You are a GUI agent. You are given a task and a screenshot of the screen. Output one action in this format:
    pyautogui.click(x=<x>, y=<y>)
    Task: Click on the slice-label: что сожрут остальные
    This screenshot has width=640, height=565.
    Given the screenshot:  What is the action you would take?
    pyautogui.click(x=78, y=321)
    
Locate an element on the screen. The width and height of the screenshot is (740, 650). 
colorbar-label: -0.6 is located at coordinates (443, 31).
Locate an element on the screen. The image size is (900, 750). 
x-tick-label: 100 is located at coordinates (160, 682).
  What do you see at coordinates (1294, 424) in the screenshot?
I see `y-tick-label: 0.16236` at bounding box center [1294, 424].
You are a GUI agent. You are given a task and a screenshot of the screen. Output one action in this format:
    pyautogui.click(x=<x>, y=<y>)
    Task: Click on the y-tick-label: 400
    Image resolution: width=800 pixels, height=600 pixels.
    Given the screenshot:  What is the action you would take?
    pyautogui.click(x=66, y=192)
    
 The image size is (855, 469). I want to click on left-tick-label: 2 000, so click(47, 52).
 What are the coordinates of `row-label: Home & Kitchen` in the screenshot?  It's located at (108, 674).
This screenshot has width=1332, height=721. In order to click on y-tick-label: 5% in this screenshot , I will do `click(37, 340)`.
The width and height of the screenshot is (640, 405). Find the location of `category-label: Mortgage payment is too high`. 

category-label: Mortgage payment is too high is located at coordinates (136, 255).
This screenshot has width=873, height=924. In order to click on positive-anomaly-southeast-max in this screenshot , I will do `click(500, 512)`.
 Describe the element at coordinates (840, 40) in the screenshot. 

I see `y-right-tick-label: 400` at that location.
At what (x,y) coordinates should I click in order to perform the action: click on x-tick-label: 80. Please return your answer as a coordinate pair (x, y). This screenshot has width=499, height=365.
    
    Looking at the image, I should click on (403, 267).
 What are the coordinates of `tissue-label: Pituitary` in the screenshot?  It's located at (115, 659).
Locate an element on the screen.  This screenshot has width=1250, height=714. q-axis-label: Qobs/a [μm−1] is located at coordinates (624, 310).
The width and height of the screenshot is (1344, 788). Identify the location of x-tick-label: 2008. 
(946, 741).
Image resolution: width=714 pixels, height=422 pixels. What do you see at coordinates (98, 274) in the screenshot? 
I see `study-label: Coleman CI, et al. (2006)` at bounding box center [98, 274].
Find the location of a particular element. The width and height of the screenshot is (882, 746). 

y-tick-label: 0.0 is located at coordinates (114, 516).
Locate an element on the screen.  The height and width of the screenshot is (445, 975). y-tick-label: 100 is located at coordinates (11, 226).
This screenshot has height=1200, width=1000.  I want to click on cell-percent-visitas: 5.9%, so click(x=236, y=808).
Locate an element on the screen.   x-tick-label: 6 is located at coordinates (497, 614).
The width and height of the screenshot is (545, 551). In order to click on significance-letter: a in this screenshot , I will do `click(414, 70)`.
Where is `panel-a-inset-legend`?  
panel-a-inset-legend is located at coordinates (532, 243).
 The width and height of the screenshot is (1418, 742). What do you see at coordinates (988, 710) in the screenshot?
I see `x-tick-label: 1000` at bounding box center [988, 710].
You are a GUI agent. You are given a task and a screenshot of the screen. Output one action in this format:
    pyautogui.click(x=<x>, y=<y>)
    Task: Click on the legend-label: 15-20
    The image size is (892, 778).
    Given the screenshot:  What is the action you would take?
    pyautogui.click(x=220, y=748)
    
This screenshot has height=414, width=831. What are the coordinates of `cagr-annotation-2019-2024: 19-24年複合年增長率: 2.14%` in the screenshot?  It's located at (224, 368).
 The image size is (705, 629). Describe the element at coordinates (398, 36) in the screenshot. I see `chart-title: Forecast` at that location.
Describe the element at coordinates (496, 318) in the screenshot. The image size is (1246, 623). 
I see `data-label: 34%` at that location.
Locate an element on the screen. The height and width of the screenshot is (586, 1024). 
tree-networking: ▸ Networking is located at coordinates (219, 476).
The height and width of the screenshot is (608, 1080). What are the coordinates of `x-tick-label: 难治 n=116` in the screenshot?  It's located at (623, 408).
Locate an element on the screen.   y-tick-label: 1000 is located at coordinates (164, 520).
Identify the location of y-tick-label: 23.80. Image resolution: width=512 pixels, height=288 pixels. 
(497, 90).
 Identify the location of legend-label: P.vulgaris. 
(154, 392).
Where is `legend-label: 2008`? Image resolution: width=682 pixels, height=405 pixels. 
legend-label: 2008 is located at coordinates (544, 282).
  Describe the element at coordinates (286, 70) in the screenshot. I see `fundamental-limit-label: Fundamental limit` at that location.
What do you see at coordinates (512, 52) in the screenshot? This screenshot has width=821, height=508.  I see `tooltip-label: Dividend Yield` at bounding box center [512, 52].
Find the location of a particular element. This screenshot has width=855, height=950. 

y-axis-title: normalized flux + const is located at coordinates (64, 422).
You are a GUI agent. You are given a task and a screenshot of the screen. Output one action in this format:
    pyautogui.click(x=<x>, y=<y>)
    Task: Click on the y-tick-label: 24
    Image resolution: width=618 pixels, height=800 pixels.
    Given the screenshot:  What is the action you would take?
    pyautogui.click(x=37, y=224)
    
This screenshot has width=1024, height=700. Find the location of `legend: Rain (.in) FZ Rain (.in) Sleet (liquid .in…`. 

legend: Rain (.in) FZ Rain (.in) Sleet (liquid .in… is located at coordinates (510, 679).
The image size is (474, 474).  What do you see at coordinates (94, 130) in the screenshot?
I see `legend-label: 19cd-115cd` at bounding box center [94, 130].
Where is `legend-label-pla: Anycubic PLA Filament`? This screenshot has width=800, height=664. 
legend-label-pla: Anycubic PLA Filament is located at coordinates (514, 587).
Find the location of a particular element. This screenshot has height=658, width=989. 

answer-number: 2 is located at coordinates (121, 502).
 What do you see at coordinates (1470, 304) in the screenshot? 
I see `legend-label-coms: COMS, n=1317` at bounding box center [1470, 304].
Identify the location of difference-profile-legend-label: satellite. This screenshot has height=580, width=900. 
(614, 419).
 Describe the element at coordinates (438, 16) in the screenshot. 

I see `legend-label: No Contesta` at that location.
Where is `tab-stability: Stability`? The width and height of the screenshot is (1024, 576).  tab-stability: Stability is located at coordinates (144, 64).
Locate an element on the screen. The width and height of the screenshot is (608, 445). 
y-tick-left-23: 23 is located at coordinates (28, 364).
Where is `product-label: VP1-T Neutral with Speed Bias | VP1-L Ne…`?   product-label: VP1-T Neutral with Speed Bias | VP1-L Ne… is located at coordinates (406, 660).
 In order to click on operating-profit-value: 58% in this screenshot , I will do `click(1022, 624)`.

### WHAT IS EXPECTED
Count the lines in the records above that contain the string "will", matching case exactly. Reply with the number alone.

### EXERCISE RESULT
4